ABSTRACT

Evaporation is a complex and nonlinear phenomenon because it depends on several interacting climatological factors, such as temperature, humidity, winds speed, bright sunshine hours, etc. An Artificial Neural Networks (ANN) is a flexible mathematical structure, which is capable of identifying complex nonlinear relationships between input and output datasets. The ANN models have been found useful and efficient, particularly in problems for which the characteristics of the processes are difficult to describe using physical equations. An ANN model can compute complex nonlinear problems, which may be too difficult to represent by conventional mathematical equations. These models are well suited to situations where the relationship between the input variable and the output is not explicit. Instead, ANN, map the implicit relationship between inputs and outputs through training by field observations. The model may require significantly less input data than a similar conventional mathematical model, since variables that remain fixed from one simulation to another do not need to be considered as inputs. The ANN is useful, requiring fewer input and computational effort and less real time control. An ANN can quickly present sensitive responses to tiny input changes in a dynamic environment. ANN are effective tools to model nonlinear systems [52-81]. A neural network model is a mathematical construct whose architecture is essentially analogous to the human brain. Basically, the highly interconnected processing elements, arranged in layers are similar to the arrangement of neurons in the brain.
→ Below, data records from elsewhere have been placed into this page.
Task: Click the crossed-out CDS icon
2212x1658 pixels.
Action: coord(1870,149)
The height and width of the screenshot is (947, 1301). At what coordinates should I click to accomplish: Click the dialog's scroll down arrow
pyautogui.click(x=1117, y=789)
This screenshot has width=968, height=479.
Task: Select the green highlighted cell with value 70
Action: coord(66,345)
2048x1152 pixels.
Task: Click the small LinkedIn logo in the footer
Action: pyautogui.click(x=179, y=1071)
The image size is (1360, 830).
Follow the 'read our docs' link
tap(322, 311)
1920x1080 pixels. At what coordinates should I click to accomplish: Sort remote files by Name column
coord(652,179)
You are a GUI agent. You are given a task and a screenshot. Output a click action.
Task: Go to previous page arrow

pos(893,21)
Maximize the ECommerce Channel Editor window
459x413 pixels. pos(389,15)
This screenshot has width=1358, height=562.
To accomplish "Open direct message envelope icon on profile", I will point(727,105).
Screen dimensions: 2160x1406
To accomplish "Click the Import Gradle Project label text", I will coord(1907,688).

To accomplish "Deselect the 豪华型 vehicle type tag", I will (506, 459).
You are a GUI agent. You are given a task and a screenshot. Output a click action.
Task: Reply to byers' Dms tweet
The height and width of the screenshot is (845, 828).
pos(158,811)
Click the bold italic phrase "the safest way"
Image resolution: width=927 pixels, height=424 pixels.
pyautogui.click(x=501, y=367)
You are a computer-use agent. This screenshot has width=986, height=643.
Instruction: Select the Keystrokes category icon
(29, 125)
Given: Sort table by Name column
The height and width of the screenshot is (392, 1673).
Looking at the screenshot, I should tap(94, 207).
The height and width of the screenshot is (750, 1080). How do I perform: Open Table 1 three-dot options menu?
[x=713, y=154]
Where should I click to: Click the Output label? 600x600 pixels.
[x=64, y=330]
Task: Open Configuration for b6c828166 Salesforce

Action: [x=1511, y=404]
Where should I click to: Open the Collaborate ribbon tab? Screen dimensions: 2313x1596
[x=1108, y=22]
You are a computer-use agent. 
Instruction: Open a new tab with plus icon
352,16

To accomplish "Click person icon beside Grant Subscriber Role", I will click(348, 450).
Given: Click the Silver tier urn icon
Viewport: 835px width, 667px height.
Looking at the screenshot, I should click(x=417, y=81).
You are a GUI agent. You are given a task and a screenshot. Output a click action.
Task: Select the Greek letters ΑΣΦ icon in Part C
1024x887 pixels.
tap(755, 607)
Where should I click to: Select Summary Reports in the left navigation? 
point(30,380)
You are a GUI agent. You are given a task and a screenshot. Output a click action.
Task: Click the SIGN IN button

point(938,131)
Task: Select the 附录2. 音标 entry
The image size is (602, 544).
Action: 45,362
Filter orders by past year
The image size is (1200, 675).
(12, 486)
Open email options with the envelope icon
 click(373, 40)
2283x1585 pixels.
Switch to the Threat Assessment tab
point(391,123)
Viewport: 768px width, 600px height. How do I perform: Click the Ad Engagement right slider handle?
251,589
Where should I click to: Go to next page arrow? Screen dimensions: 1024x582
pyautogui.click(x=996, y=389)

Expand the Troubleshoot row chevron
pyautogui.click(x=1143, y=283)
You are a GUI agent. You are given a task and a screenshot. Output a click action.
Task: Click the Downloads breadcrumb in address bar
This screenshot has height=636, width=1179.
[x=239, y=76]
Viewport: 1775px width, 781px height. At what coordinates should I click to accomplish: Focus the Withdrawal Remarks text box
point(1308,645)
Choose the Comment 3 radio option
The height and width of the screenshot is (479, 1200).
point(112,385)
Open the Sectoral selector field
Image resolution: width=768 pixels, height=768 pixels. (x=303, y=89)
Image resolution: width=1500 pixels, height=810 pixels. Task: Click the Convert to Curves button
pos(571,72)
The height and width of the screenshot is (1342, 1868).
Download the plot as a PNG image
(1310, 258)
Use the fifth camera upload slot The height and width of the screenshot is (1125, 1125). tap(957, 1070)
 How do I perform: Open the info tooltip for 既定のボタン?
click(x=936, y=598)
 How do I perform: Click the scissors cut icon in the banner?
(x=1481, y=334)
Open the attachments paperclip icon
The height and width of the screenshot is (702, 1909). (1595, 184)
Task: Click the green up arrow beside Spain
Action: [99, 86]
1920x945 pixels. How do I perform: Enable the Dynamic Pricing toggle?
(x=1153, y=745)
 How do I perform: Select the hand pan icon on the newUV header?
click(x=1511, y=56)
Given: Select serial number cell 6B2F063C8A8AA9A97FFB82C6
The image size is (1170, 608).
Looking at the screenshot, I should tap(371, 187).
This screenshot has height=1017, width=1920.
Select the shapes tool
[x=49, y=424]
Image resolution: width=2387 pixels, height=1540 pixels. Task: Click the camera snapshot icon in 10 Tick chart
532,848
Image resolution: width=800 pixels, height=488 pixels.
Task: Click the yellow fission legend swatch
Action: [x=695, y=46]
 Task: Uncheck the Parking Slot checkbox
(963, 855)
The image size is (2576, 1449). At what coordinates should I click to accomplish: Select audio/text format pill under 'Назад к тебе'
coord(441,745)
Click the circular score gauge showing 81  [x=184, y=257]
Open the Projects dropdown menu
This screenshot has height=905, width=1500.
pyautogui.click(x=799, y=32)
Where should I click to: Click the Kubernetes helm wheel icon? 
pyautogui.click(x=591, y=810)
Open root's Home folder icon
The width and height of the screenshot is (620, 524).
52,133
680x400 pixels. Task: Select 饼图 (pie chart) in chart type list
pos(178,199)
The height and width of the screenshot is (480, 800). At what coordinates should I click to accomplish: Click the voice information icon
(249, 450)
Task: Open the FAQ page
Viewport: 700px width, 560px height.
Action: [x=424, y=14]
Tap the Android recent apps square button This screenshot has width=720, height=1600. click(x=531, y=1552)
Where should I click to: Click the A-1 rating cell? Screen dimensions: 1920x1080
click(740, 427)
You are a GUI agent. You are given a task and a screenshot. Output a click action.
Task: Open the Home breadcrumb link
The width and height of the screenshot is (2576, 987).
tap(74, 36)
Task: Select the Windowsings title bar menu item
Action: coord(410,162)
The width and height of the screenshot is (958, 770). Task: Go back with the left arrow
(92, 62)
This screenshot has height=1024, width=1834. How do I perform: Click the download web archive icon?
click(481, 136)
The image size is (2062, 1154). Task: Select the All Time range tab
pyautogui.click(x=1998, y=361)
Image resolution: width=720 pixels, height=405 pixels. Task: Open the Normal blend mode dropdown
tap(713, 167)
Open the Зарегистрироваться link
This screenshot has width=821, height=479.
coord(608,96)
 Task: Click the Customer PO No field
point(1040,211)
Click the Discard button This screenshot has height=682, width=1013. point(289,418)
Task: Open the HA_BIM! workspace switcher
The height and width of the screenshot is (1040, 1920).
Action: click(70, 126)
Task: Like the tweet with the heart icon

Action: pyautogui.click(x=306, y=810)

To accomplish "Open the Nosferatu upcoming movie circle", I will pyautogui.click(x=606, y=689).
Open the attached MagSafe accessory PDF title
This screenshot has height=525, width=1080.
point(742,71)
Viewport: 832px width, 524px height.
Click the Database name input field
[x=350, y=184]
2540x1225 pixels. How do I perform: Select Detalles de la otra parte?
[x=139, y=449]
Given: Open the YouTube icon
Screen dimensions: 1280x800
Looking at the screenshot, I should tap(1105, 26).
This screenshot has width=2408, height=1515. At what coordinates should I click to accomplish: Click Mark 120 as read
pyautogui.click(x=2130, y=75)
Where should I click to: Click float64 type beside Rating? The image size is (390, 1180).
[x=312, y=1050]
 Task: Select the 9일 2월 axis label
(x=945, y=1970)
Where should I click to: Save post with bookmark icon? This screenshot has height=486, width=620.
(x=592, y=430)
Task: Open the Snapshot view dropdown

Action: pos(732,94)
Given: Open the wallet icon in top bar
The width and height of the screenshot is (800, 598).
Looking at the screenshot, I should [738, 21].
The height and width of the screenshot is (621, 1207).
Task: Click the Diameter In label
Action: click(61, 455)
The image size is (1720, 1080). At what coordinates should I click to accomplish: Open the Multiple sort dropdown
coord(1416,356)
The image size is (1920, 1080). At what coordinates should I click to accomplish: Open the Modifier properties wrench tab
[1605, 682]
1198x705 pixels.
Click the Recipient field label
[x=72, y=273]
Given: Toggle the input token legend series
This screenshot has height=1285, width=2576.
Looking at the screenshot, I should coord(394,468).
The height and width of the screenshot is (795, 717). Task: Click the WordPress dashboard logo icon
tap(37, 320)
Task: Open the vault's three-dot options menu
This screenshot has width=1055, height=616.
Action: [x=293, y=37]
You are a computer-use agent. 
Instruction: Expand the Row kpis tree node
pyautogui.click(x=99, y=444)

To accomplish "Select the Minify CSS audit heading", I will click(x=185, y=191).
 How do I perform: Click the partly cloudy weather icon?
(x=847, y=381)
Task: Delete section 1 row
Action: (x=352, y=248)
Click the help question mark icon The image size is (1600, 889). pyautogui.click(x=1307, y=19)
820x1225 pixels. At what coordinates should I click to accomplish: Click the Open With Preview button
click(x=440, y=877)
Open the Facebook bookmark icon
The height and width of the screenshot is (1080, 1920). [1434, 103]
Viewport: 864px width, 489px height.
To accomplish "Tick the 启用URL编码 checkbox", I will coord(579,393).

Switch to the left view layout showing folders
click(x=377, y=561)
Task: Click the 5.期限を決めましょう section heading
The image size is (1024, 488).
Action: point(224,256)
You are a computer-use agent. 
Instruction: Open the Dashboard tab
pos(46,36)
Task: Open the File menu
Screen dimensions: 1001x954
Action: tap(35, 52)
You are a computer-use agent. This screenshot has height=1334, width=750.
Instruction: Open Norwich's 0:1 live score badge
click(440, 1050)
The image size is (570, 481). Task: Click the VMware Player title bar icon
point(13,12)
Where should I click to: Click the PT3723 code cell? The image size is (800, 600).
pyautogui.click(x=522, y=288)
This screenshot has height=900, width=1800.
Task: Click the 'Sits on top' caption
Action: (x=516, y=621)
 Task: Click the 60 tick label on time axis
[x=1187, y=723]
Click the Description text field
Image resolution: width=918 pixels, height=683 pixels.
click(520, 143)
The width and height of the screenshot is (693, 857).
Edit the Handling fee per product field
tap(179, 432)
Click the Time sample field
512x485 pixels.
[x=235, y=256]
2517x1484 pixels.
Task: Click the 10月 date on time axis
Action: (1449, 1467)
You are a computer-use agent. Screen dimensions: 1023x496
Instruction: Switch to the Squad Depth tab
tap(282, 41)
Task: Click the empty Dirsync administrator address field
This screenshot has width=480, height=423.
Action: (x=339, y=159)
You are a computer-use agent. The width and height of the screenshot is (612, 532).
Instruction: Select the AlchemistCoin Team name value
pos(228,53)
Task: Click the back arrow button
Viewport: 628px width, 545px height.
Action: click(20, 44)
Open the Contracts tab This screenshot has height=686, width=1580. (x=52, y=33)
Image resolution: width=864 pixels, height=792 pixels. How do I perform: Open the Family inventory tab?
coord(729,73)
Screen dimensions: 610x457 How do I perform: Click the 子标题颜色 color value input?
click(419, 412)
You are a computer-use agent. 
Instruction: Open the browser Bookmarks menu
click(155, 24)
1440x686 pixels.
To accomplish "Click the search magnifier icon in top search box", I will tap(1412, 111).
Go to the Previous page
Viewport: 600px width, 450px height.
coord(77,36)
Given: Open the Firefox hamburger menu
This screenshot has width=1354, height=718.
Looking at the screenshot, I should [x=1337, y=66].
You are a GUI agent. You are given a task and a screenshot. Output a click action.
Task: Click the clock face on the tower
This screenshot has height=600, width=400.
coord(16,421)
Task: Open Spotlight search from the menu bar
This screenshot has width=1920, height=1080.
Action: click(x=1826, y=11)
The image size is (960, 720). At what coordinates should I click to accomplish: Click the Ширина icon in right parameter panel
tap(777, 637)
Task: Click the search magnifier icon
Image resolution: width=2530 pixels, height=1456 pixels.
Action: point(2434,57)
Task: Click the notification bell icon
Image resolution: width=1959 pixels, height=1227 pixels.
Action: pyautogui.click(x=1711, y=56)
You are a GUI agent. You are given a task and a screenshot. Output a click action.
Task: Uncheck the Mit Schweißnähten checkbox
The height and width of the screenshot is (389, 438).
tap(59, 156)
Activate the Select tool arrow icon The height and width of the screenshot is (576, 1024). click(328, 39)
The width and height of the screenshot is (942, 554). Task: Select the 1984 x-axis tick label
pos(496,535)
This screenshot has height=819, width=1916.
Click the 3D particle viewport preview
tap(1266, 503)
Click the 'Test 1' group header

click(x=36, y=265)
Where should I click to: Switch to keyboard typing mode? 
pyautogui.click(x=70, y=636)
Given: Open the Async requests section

The ANN has found successful applications in the areas of science, engineering, industry, business, economics and agriculture. Recently, ANN have been applied in meteorological and agro ecological modeling and applications [37]. Most of the applications reported in literature concern estimation, prediction and classification problems. Neural network applications have diffused rapidly due to their functional characteristics, which provide many advantages over traditional analytical approaches [38-57].